A short line is an independent railroad company that operates over a relatively short distance. Short lines generally exist to link two industries requiring rail freight together (for example, a gypsum mine and a wall board factory, or a coal mine and a power plant) or to interchange revenue traffic with other, usually larger, railroads. The short line sector of the rail industry has been going through somewhat of a renaissance since legal changes in the United States in1980 made it easier for class 1 railroads (those with revenue in excess of $319.3 million of revenue) to shed unprofitable track. The short line sector is made up of two separate categories of railroads – “Regional Railroads” and “Short Lines”. A regional railroad is defined as operating at least 350 miles of track and generating between $40 million and $319.3 million. A short line railroad is defined as having less than 350 miles of track and generating less than $40 million in revenue.
According to the American Short Line and Regional Railroad Association (ASLRRSA), these railroads operate about 29% of the track mileage, generate 9% of all rail freight revenue and employ 11% of all rail employees. In the United States, there are 418 members of the association. Click on to http://www.aslrra.org/home/index.cfm to see a complete listing of the companies. (Note that this listing does not include railroads that are not members of the association). In Canada there are about 50 short lines that move 352.9 billion revenue tonne-kilometres of freight annually over 48,900 km of track. Click on http://en.wikipedia.org/wiki/List_of_Canadian_railroads to see a list of short line railroads in Canada.
The short lines work in a service niche that the main lines do not find economical. They operate in all regions of the United States and in the Yukon, Northwest Territories and every province of Canada except Prince Edward Island. The majority of Canadian short line railroads were established after 1996 when changes to Canada’s Transportation Act made these companies easier to establish on track that CN and CP wanted to abandon. They have a different cost model and target smaller customers where class 1 railroad downsizing has left the larger customers as a more profitable business segment.

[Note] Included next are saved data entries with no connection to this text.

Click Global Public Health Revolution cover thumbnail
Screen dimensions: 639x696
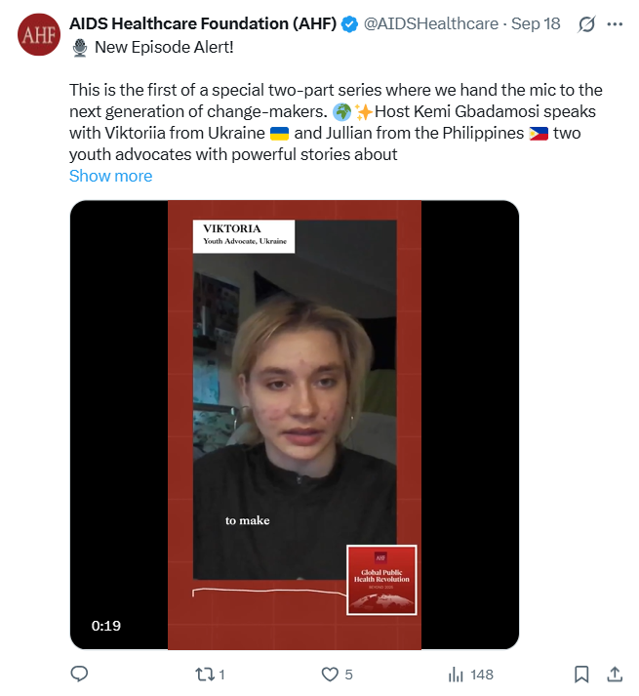tap(381, 580)
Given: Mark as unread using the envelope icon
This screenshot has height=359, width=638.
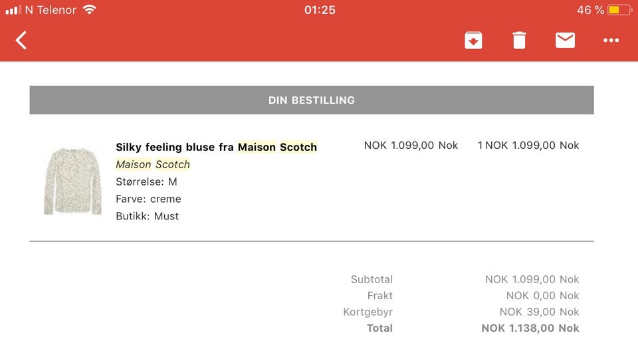Looking at the screenshot, I should click(x=565, y=41).
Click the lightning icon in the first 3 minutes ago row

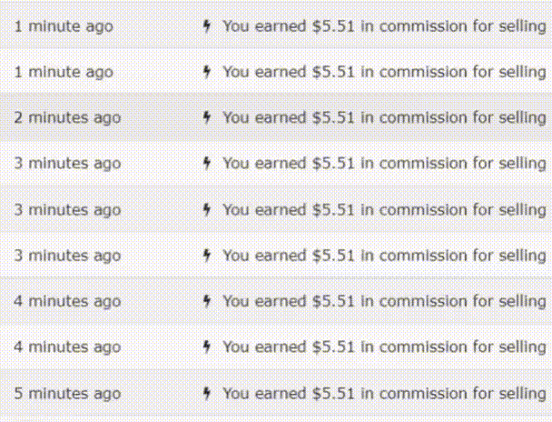point(207,163)
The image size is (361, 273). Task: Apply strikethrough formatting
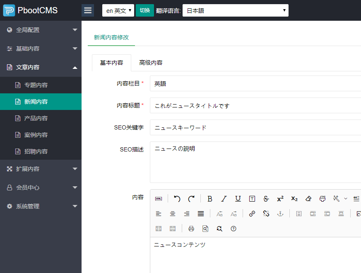[x=266, y=199]
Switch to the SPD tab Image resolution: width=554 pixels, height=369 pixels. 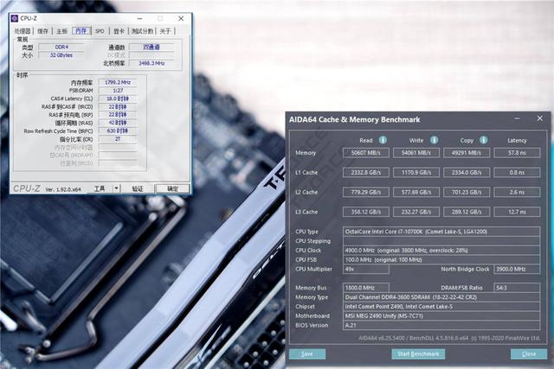(x=100, y=31)
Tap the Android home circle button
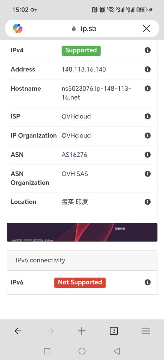The image size is (164, 360). [x=82, y=351]
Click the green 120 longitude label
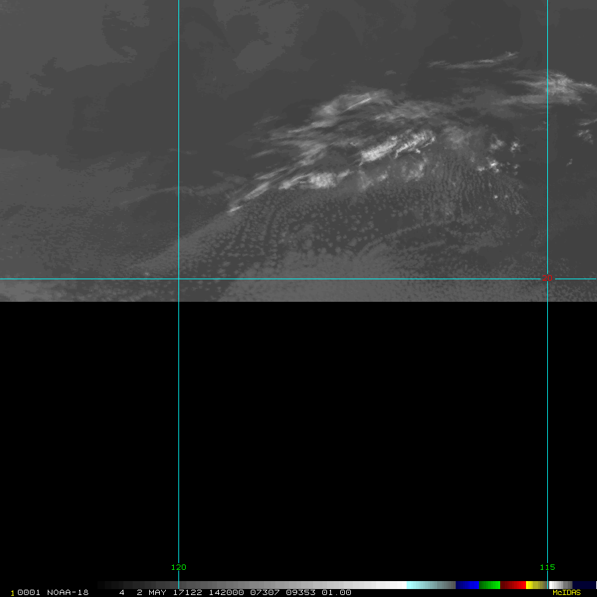 click(x=178, y=567)
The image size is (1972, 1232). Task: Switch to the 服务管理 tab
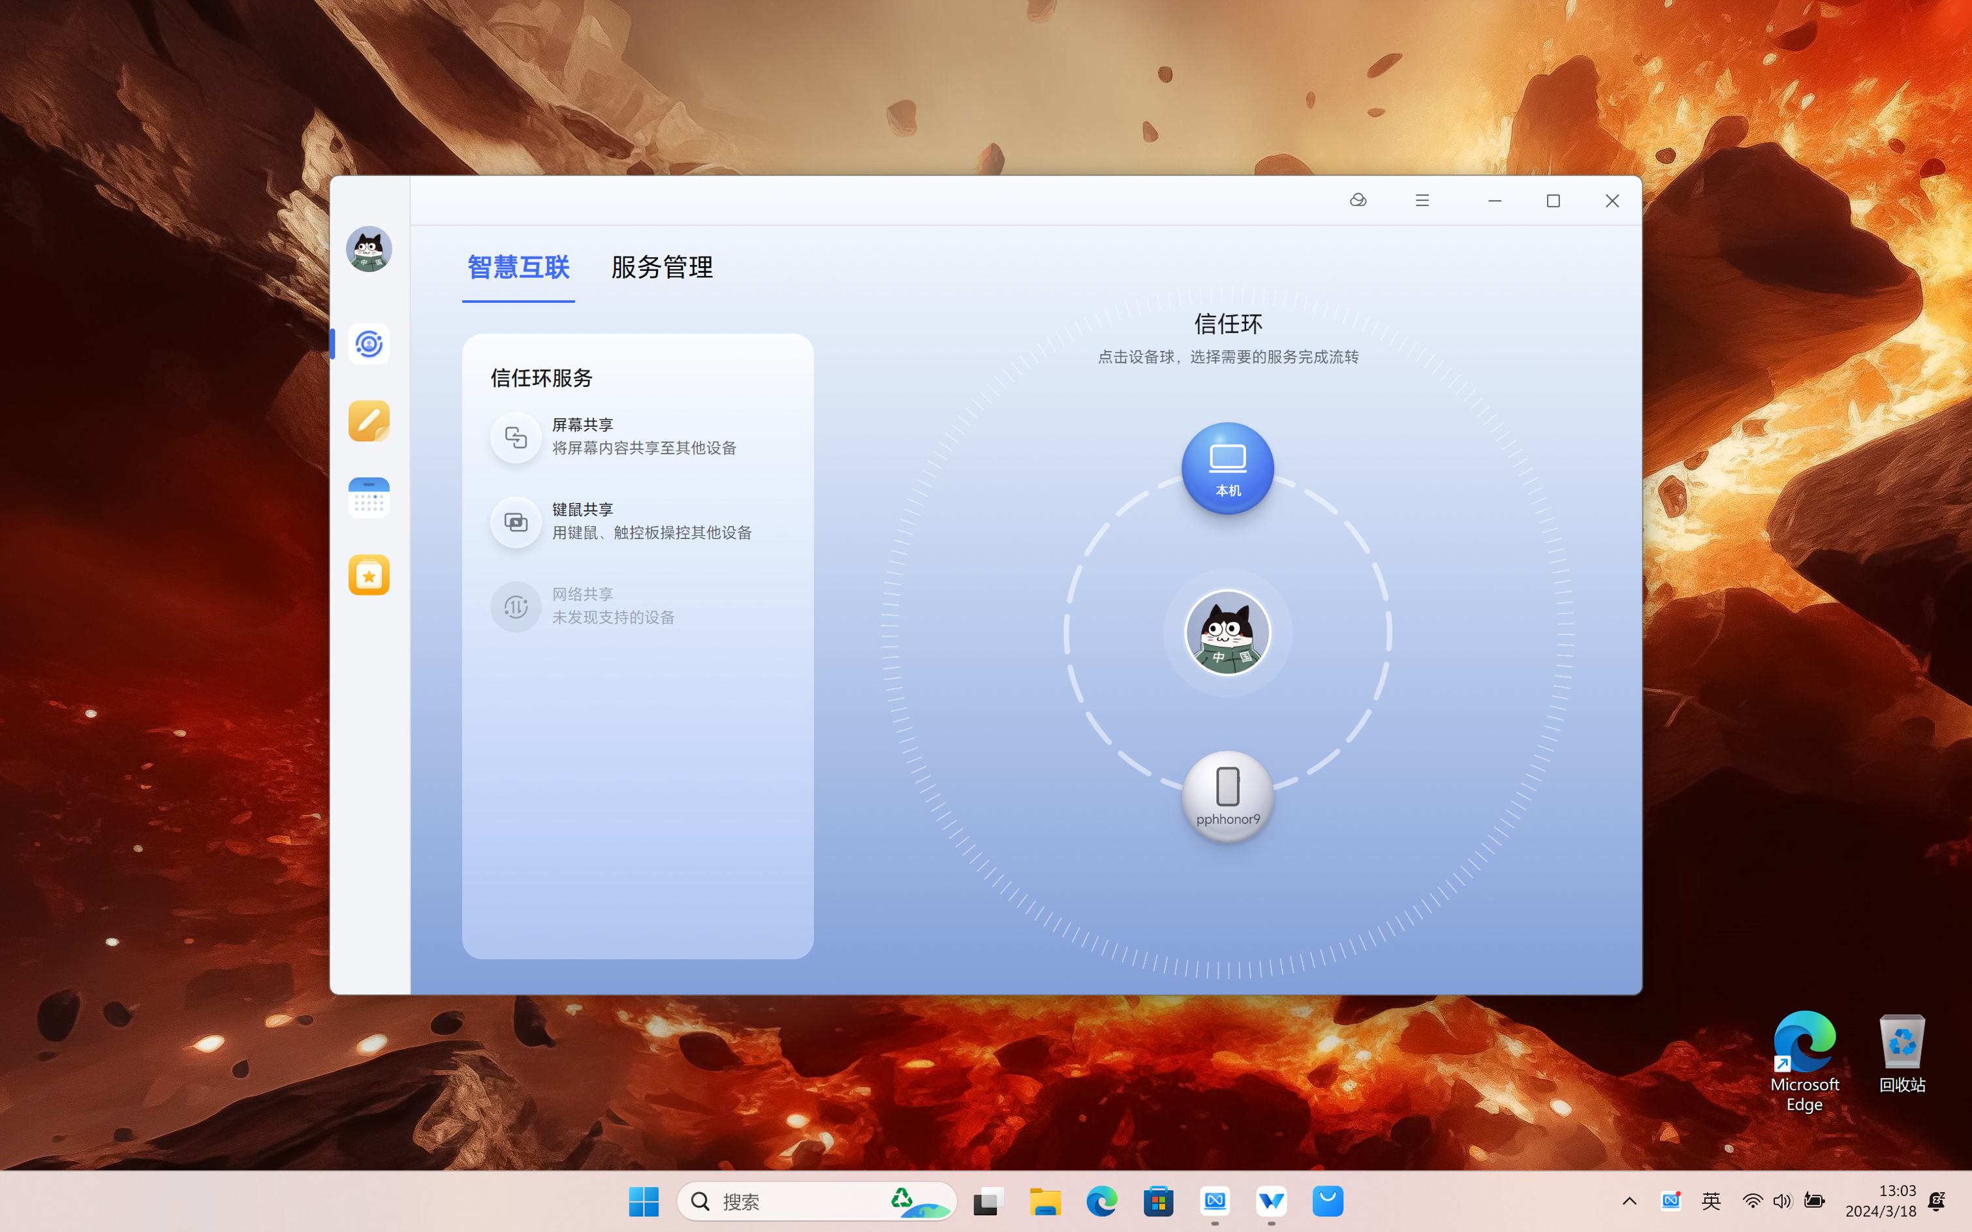pyautogui.click(x=662, y=267)
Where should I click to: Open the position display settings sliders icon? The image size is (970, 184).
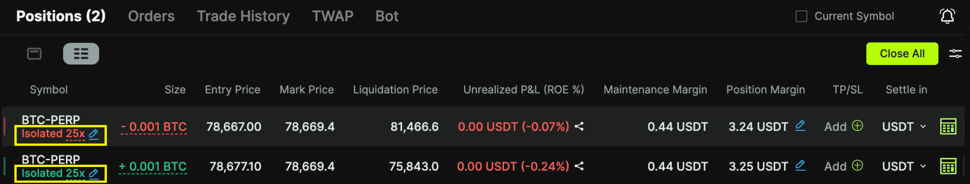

However, this is not always the case. For example, Rail America Inc. (http://www.railamerica.com/), which operates 41 short line and regional railroads, with approximately 7,800 miles of track in the United States and three Canadian provinces, is going after large enterprises such as a Honda assembly plant that is currently being built.
Short line railroads in Canada are big in coal, wood pulp, chemicals, newsprint, paper, salt, grain, fertilizers, consumer goods and petroleum. In Quebec alone, short line railroads carried over 220,000 carloads in 2005. The 12 shortlines with their 2,351 km of track, plus several more owned by major industries such as Alcan, the Iron Ore Company of Canada, Cartier Mining and Wabush Mines, combined have more track than the 2,649 km operated by CN and CP.
According to Roger Cameron, Director, Public Affairs with Rail Association of Canada, the short lines in Canada have doubled the amount of traffic they originate in Canada. This growth appears to be driven by several factors. A smaller customer base allows the short line to focus on the specific needs of their clients and provide services, for example, more switches per week, than might be available from a class 1 railroad. Their ability to link to one or more class 1 railroad is beneficial as is their fuel efficiency, providing them with cost advantages against trucks on shorter distances. Also, they can add and decrease capacity with the same crew and locomotives.
It will be interesting to watch the developments in this industry. As the short line industry continues to grow and as some large players (e.g. Rail America with 41 railroads, Omnitrax - www.omnitrax.com/ - with 17 railroads in the United States and Canada) take shape, will we see the re-emergence of another North American class 1 railroad? This would reverse the process established in the 1990’s when the six industry giants came into being through mergers and acquisitions.